Assim, é justamente o fato de as fiadoras não terem ofertado o seu imóvel como garantia da locação que autoriza recair a penhora sobre ele.
Todavia, o direito real de usufruto não é penhorável (art. 1.393, CC e art. 833, I, do CPC/2015), mas, tão somente, a nua propriedade.
Ademais, ante a notícia, não impugnada, de que a fiadora detentora dos direitos do usufruto reside no imóvel com sua família, inaplicável à hipótese o art. 834, do CPC/2015.
Nesse sentido, os seguintes julgados deste E. Tribunal de Justiça:
“Locação - Embargos à execução - Execução
de título judicial, consistente em acordo homologado entre as partes - Por ausência de amparo legal não se admite penhora sobre o exercício de usufruto do imóvel onde reside a fiadora, já que o usufruto em questão não gera rendimentos nem frutos à devedora - Recurso provido.” (Apelação nº 9225438-81.2006.8.26.0000, Rel. Silvia Rocha, J. 08/02/2011).
“Cumprimento de sentença. Penhora. Impugnação. Acolhimento. Alegação de bem de família. Benefício que não pode ser invocado por quem figura no negócio jurídico como fiador. Exclusão prevista no art. 3º, inc. VII, da Lei 8.009/90. Reconhecimento pelo STF da constitucionalidade da penhora do bem de família do fiador do contrato de locação. Constrição permitida, mas limitada à nua propriedade. Impenhorabilidade do usufruto. Recurso provido em parte. A exceção de impenhorabilidade do bem de família não alcança a fiança dada em contrato de locação de imóvel (art. 3º, VII, da Lei
8.009/90), reconhecendo o Supremo Tribunal Federal, pelo Pleno, a constitucionalidade da norma federal. Mas, a constrição deve recair tão somente na nua propriedade, mesmo porque impenhorável o usufruto instituído em favor da co-devedora, não havendo suporte, ainda, para sustentar excesso de penhora.”
(Agravo de instrumento nº
2068981-62.2014.8.26.0000, Rel. Kioitsi Chicuta, J. 03/07/2014).
“Locação de imóveis - ação de despejo por
falta de pagamento cumulada com cobrança -execução - embargos de terceiro opostos pelos fiadores sentença de improcedência -apelação dos embargantes - o direito real de usufruto não é penhorável, mas a nua propriedade é, e tendo a constrição judicial sobre esta recaído em 19.06.2001, pouco importa haver sido averbada na matrícula, em 24.06.2002, a cláusula de impenhorabilidade que gravava o imóvel doado com reserva daquele, pois naquela altura tal gravame era desconhecido pelo exequente, não o alcançando consequentemente, isso validando a penhora lavrada - recurso improvido.”

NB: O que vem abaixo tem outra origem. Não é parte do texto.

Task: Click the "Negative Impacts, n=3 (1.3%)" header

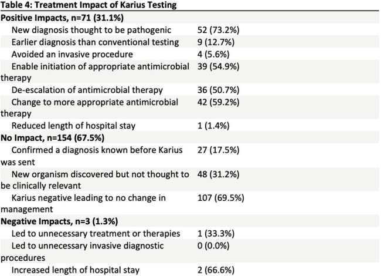Action: tap(59, 221)
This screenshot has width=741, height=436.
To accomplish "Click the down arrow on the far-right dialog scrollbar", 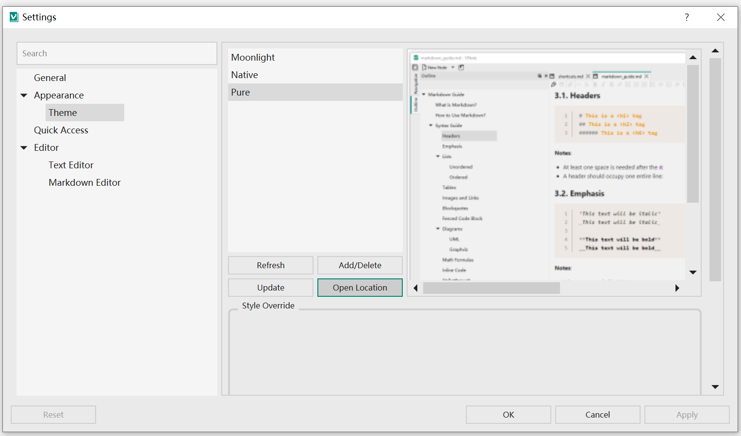I will (715, 387).
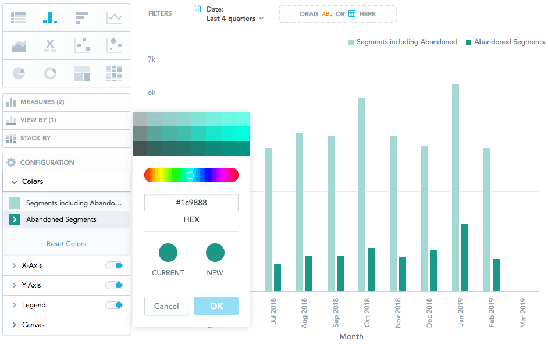
Task: Choose the pivot table visualization
Action: (114, 73)
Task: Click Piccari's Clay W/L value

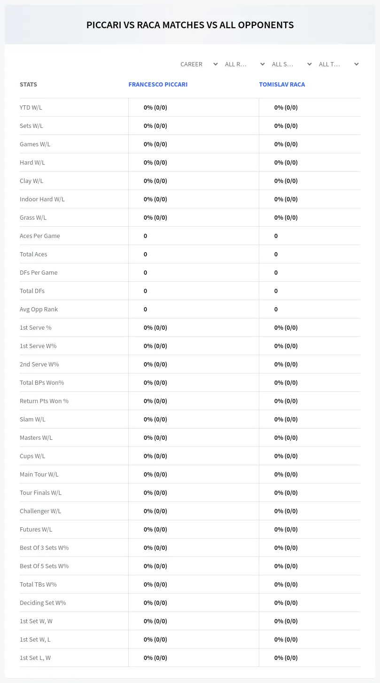Action: click(x=155, y=181)
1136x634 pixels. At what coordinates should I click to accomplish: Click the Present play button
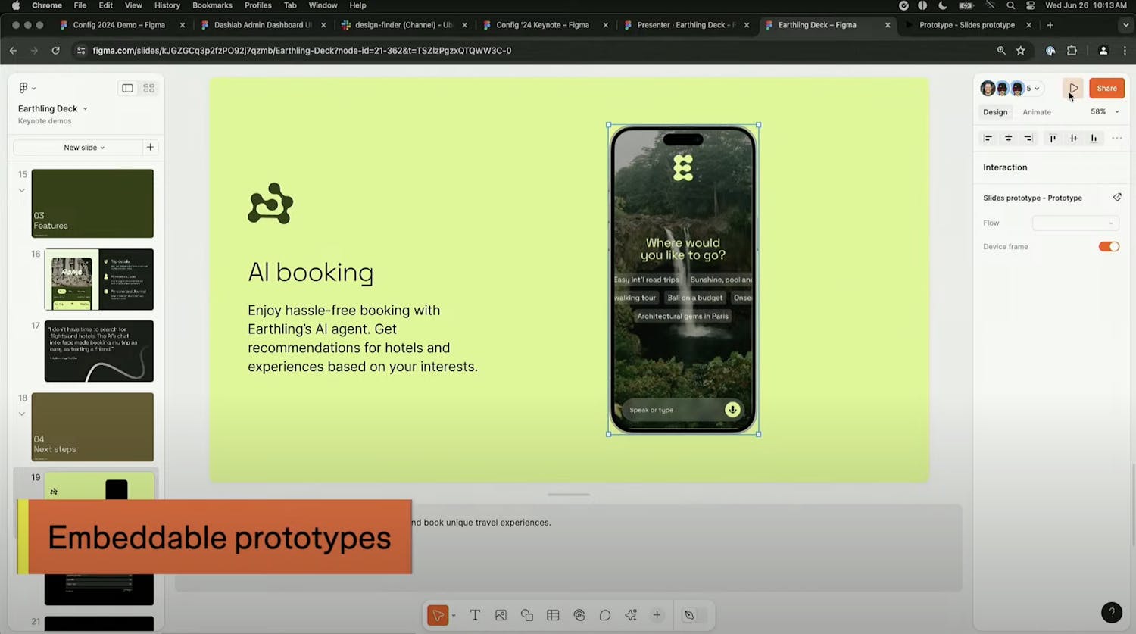(1073, 89)
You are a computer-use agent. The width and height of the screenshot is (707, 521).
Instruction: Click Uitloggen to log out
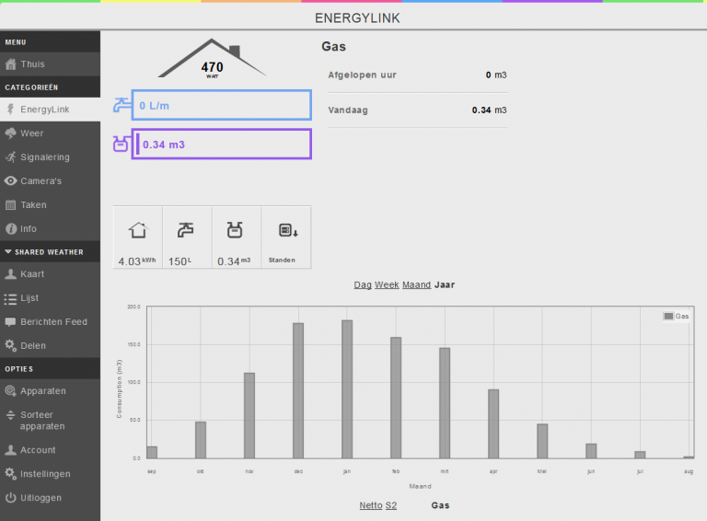click(x=41, y=498)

(9198738-05.2005.8.26.0000, Rel. Palma Bisson, J.19/01/2012).
Assim, a penhora não poderia ter recaído sobre os direitos de usufruto da fiadora Laldicéia do Nascimento Gomes, nos termos em que lançada (fls. 147).
Portanto, merece parcial reforma a r. decisão agravada, apenas para afastar a penhora sobre os direitos de usufruto, mantida no tocante à nua propriedade.
Diante do exposto, dou parcial provimento ao recurso.